* [EXERCISE AIM] Put the lines of the material into a Markdown table with the columns Row and Text, numbering each row and leaving out blank lines. Begin at the line containing "The width and height of the screenshot is (1920, 1080). Describe" and stop at the end of the material.

================================

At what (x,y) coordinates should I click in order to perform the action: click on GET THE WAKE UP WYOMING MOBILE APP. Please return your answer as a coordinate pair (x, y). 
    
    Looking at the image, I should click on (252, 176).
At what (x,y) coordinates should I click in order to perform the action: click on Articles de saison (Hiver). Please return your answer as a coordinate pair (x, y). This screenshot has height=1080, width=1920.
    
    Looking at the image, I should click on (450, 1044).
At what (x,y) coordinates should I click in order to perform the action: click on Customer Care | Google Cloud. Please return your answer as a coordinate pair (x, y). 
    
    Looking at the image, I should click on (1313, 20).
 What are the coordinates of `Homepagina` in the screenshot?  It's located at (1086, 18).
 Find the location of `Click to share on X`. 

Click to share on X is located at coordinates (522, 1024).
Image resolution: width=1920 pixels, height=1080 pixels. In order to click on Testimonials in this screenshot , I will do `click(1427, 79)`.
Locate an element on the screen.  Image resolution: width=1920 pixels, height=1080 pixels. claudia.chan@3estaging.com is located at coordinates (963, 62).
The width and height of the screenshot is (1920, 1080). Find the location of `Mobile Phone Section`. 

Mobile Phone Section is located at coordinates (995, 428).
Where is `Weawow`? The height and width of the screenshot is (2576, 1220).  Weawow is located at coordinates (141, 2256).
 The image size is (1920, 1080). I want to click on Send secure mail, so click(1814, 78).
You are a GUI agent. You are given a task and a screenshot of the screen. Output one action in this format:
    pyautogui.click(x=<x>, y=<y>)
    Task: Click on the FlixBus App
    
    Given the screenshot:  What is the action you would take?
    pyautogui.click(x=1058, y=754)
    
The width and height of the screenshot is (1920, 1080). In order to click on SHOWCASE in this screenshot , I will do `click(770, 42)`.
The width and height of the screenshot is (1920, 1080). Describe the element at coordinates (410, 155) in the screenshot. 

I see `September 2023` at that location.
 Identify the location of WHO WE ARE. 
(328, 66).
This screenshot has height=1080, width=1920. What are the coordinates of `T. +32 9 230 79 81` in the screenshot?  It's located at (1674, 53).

================================

* [FULL ANSWER]
| Row | Text |
|---|---|
| 1 | The width and height of the screenshot is (1920, 1080). Describe the element at coordinates (410, 155) in the screenshot.  |
| 2 | I see `September 2023` at that location. |
| 3 |  Identify the location of WHO WE ARE.  |
| 4 | (328, 66). |
| 5 | This screenshot has height=1080, width=1920. What are the coordinates of `T. +32 9 230 79 81` in the screenshot?  It's located at (1674, 53). |